Régime des bons de souscription de parts de créateurs d’entreprise
Le régime très avantageux des BSPCE reste intact : la plus-value de cession des titres souscrits en exercice de ces bons n’est imposée à l’IR qu’au taux de 19 %, voire 30 % lorsque le bénéficiaire exerce son activité dans la société depuis moins de trois ans (plus les 15,5 % de prélèvements sociaux). Encore faut-il, notamment, que la société ait moins de 15 ans ans et que son capital soit détenu à hauteur de 25 % par des personnes physiques.

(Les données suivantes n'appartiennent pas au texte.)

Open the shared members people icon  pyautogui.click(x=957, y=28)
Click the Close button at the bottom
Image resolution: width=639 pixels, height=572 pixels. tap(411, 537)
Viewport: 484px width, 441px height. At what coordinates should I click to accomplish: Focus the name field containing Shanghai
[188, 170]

Régime de report-exonération
Ce régime d’exonération de l’IR, soumis à l’engagement de réinvestir dans un délai de 24 mois au moins 50 % du montant de la plus-value net des prélèvements sociaux, ne paraît guère plus praticable dans le cadre du management package. En effet, il est réservé aux contribuables détenant depuis 8 ans au moins 10 % de droits dans la société.
Régime d’«apport-cession»
Désormais, si l’apporteur a le contrôle de la holding bénéficiaire de l’apport, il relève d’un régime de report d’imposition de la plus-value déclarée, qui cesse notamment en cas de revente dans les 3 ans par la holding des titres reçus en apport. Le maintien du report peut cependant être obtenu en cas de réinvestissements adéquats par la holding de 50 % du produit de la vente. La plus-value reste en régime automatique de sursis d’imposition si l’apporteur n’a pas le contrôle de la holding. Au regard de la jurisprudence, cette circonstance devrait a priori éloigner le risque de rectification pour abus de droit même en cas de revente rapide des titres par la holding.

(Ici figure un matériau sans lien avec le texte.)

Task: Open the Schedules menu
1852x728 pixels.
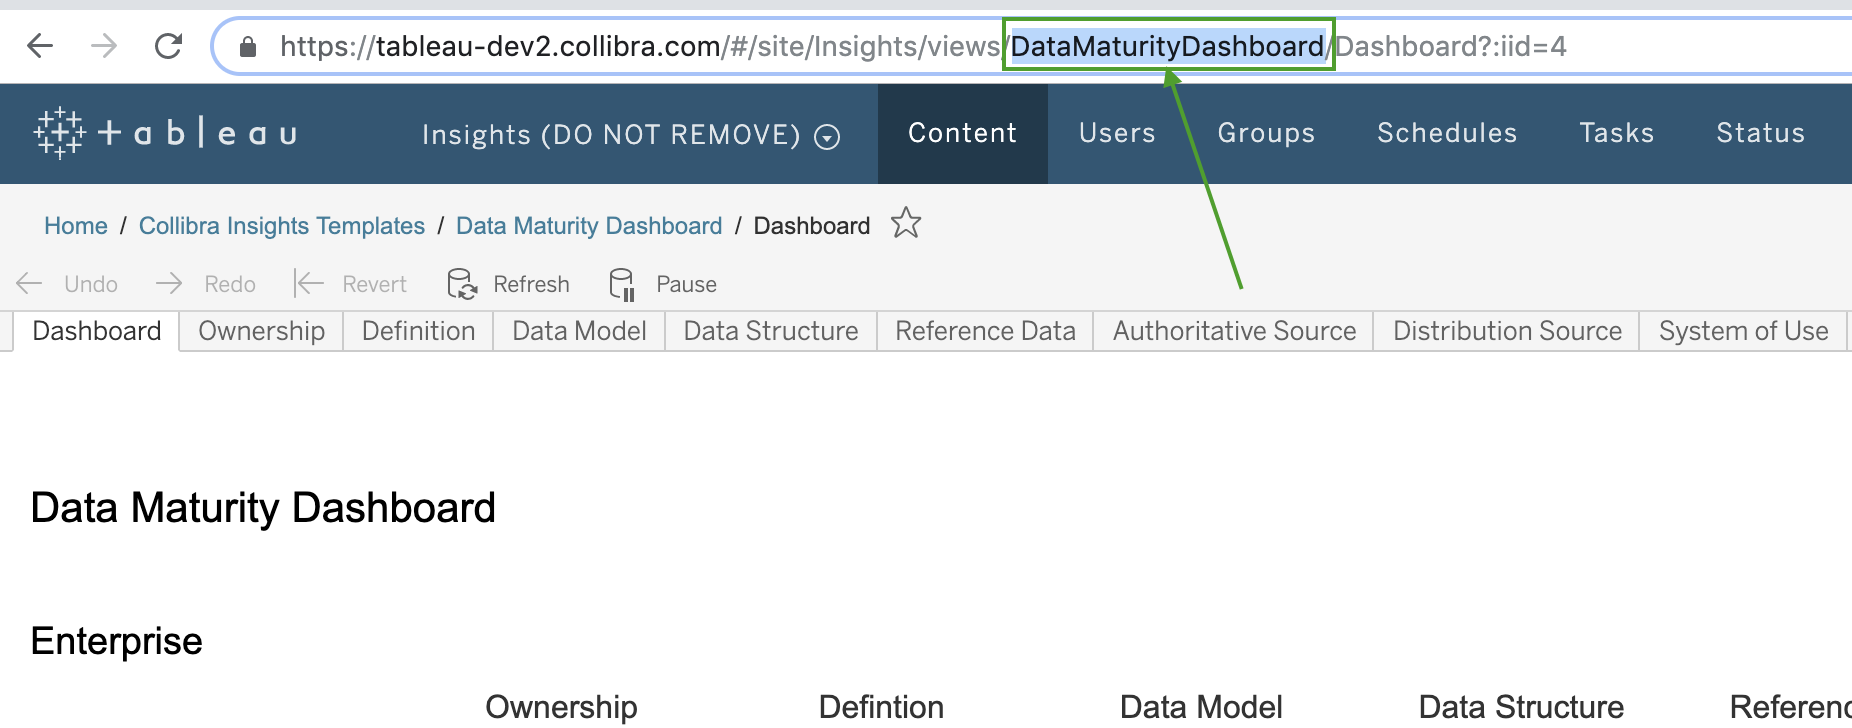Action: [x=1446, y=133]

Régime de «donation-cession»
L’effet de purge de la donation préalable à la vente est bien connu. Le législateur a entendu faire échec à cette optimisation, qui implique au demeurant l’appauvrissement définitif du donateur. En cas de revente des titres par le donataire dans les 18 mois de la donation, la loi de finances pour 2013 le rendait redevable de l’impôt sur la plus-value attachée aux titres donnés. Cependant, le Conseil constitutionnel a annulé cette mesure. L’optimisation reste donc praticable, mais il n’est pas exclu que le législateur revienne à la charge avec une contre-mesure reconfigurée.
Menace sur le PEA ?
Les PEA de plus de 5 ans d’âge confèrent l’exonération d’IR des plus-values réalisées en leur sein. Dans son offensive contre les packages de LBO, l’administration fiscale considère son usage comme une circonstance aggravante passible de l’abus de droit. Pour autant, réaliser dans le PEA une vraie plus-value, fût-elle de «manager», c’est-à-dire la contrepartie équitable d’un risque réel en capital, reste néanmoins un droit. Mais qui l’exercera encore sous la menace d’une procédure accablante, fût-elle injustifiée ? Quoi qu’il en soit, une réforme du PEA qui en limiterait les effets s’annonce semble-t-il et, ce faisant, «pacifiera» peut-être ce sujet ?
(1). 18 janvier 2006 «Serfarty».
(2). CAA Paris 28 novembre 2012 «Bonny» (commentaires p4).